Conclusion: A Mathematical Triumph
In conclusion, we have successfully navigated the intricate path to solving the quartic equation 4x⁴ - 4x² = 8. Through a series of strategic algebraic manipulations, we transformed the equation into a manageable form, solved the resulting quadratic equation, and ultimately identified the complete set of solutions. The solutions we have found are x = ±√2 and x = ±i. These values represent the roots of the quartic equation and demonstrate the power and elegance of algebraic techniques. The process we undertook involved several key steps, each of which played a crucial role in arriving at the final answer. First, we simplified the equation by dividing both sides by a common factor. This step reduced the complexity of the coefficients and paved the way for subsequent manipulations. Next, we employed a substitution technique, replacing x² with y, which transformed the quartic equation into a quadratic equation.
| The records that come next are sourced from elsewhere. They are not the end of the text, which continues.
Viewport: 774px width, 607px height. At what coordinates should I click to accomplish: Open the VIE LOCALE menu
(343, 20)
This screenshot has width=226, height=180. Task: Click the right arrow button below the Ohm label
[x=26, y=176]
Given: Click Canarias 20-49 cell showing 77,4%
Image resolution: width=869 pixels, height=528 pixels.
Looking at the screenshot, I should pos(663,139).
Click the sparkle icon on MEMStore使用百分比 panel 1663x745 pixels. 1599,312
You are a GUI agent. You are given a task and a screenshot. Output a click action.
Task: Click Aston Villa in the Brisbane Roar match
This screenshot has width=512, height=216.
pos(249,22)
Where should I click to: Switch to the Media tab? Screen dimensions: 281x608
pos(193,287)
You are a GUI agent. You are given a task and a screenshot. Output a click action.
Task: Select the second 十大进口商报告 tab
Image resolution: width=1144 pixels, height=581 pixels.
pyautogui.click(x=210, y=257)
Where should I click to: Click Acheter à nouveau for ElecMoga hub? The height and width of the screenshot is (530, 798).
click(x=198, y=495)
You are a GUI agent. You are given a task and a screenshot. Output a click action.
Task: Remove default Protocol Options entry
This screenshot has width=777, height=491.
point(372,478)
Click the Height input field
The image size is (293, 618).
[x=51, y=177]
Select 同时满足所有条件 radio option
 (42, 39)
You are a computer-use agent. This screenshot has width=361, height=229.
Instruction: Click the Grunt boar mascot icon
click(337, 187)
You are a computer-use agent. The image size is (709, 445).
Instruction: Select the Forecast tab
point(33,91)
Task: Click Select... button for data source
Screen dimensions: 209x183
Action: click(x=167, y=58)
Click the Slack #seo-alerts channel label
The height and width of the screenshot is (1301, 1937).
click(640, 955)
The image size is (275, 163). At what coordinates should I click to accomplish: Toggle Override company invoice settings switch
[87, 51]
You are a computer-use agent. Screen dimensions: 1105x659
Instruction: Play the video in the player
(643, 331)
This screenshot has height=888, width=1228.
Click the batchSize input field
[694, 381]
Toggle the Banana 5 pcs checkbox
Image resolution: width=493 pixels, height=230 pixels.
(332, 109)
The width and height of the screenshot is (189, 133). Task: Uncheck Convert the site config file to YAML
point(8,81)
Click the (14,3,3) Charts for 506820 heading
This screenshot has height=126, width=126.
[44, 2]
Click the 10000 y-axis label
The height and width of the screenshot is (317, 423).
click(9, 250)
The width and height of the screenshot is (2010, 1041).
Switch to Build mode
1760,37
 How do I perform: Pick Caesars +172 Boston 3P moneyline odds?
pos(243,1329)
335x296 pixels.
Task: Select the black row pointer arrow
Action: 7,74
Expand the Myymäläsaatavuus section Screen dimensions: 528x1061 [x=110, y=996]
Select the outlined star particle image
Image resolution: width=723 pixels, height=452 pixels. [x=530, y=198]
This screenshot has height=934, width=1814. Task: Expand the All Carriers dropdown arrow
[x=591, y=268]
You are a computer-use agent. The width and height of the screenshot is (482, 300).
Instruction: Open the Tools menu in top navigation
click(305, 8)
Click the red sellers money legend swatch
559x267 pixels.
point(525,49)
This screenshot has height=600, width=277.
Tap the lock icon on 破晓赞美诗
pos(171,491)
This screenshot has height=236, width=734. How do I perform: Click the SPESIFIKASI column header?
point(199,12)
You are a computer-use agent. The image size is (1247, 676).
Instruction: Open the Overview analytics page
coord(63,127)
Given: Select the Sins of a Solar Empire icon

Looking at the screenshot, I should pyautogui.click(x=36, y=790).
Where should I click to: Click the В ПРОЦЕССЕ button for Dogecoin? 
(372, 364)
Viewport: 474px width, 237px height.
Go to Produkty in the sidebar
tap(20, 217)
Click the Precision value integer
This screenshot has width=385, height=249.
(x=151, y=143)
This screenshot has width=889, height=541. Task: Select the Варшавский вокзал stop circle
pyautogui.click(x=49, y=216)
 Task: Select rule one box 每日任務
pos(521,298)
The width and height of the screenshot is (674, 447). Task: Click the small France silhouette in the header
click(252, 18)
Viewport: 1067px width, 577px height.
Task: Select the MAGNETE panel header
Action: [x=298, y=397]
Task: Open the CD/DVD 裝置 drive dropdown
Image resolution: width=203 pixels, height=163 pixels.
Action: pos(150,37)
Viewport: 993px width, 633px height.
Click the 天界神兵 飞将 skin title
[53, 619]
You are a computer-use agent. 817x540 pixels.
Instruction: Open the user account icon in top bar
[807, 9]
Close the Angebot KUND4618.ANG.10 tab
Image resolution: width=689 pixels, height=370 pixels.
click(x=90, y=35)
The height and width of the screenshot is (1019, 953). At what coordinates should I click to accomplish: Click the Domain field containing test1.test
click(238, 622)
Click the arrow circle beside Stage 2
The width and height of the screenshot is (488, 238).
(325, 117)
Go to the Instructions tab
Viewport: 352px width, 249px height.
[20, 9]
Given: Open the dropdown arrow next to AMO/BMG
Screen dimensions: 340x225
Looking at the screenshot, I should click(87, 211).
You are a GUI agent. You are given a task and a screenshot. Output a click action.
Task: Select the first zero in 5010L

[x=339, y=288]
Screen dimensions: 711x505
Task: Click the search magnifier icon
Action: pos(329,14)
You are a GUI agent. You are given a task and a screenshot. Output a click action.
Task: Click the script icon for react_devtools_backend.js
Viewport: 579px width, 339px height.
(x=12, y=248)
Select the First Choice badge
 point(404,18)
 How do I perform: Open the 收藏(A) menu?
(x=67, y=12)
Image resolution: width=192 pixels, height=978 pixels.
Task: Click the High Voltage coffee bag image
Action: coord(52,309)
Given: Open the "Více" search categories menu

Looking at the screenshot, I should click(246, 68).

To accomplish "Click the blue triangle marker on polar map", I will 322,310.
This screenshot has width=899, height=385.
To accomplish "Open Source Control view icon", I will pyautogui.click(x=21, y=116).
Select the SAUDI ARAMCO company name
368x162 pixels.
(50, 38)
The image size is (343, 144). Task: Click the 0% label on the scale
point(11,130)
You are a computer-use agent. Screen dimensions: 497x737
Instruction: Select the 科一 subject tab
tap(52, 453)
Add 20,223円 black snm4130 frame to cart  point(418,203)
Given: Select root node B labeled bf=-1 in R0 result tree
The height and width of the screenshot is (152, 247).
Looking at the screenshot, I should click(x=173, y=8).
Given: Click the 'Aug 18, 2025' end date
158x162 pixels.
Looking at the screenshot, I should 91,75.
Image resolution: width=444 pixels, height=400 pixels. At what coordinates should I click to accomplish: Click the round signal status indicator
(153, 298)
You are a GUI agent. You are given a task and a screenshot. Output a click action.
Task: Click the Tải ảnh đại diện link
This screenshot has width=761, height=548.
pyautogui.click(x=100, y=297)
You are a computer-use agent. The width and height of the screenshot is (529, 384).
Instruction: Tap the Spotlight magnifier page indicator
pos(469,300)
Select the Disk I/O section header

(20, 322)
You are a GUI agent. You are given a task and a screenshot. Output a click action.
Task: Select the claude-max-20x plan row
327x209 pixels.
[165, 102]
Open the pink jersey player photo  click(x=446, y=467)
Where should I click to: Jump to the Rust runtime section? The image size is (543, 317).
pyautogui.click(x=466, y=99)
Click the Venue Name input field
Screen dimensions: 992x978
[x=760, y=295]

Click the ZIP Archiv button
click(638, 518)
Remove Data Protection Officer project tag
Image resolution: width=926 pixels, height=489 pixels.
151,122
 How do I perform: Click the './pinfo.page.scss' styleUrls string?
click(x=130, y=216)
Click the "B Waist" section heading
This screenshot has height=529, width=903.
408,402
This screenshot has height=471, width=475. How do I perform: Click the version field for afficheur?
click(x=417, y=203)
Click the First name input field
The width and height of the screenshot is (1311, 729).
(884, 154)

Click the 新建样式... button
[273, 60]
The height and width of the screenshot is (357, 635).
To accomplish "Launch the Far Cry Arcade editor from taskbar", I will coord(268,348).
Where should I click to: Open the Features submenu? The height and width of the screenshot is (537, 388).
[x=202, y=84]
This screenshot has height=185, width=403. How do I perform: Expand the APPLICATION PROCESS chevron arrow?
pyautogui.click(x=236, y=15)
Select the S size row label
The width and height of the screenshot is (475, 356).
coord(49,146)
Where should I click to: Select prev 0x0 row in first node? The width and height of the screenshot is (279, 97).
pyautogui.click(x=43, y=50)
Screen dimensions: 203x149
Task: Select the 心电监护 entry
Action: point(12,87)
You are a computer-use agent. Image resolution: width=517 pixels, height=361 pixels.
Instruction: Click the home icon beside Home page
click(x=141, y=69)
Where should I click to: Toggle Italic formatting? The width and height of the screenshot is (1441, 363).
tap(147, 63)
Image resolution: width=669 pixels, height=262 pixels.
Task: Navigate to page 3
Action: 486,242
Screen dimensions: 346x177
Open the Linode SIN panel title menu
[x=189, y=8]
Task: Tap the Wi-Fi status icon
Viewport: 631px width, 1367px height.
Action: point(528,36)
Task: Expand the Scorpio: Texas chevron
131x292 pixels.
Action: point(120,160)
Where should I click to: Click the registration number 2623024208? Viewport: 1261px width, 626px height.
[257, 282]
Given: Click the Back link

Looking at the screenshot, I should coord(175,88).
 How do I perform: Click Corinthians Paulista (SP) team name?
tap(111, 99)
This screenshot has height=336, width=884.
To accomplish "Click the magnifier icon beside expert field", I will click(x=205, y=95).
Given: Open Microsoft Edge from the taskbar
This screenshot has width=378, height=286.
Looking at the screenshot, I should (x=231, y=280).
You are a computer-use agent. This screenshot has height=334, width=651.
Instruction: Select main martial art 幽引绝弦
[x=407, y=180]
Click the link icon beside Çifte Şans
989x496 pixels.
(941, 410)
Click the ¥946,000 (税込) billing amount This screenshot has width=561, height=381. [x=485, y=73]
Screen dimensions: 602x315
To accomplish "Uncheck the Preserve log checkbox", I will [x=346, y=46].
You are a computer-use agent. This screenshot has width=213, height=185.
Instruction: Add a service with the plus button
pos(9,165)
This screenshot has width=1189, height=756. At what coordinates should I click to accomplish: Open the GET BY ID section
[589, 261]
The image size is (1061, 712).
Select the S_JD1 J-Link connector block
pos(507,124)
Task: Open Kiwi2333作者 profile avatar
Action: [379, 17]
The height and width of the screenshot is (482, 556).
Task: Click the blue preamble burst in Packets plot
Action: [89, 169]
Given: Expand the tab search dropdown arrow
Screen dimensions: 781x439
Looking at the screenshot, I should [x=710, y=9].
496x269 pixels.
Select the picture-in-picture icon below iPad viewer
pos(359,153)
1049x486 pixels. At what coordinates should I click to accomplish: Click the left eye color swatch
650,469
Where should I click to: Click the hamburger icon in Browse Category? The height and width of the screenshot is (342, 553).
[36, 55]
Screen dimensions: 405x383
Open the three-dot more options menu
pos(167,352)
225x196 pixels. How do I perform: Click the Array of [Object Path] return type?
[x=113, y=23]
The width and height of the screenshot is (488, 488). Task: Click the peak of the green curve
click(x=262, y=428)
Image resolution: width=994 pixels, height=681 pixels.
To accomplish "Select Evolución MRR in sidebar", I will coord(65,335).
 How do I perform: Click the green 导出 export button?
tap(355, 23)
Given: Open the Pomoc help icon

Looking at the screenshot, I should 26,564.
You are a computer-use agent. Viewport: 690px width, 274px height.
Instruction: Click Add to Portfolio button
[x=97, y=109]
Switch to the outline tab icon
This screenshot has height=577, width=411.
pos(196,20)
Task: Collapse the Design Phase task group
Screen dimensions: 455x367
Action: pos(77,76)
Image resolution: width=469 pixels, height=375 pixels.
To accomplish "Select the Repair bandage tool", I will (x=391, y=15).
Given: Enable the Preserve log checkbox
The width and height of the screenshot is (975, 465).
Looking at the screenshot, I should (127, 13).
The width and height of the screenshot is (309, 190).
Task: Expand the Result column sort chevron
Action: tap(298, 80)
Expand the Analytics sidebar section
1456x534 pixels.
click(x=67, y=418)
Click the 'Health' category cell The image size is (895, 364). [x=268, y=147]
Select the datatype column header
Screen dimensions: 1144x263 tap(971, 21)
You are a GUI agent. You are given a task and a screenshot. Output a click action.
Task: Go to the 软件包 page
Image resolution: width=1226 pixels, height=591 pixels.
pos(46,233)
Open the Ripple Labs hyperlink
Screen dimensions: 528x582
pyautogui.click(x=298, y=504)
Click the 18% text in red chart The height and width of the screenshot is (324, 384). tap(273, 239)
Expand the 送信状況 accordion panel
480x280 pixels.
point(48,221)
This transformation was a pivotal moment in our solution process, as it allowed us to leverage our knowledge of quadratic equations to solve a more complex problem. We then solved the quadratic equation using factoring, a standard technique for finding the roots of quadratic equations. The solutions for y were then used to find the corresponding solutions for x, which involved reversing the substitution we had made earlier. This final step yielded the four solutions to the quartic equation, two real and two imaginary. The journey of solving this equation has not only provided us with the solutions but has also deepened our understanding of quartic equations and the techniques used to solve them. The systematic approach we adopted can be applied to a broader range of polynomial equations, making this a valuable learning experience. The solutions x = ±√2 and x = ±i stand as a testament to our mathematical prowess and underscore the beauty and power of algebraic methods in solving complex problems.
Therefore, the correct answers are C. x = ± √2 and A. x = ± i.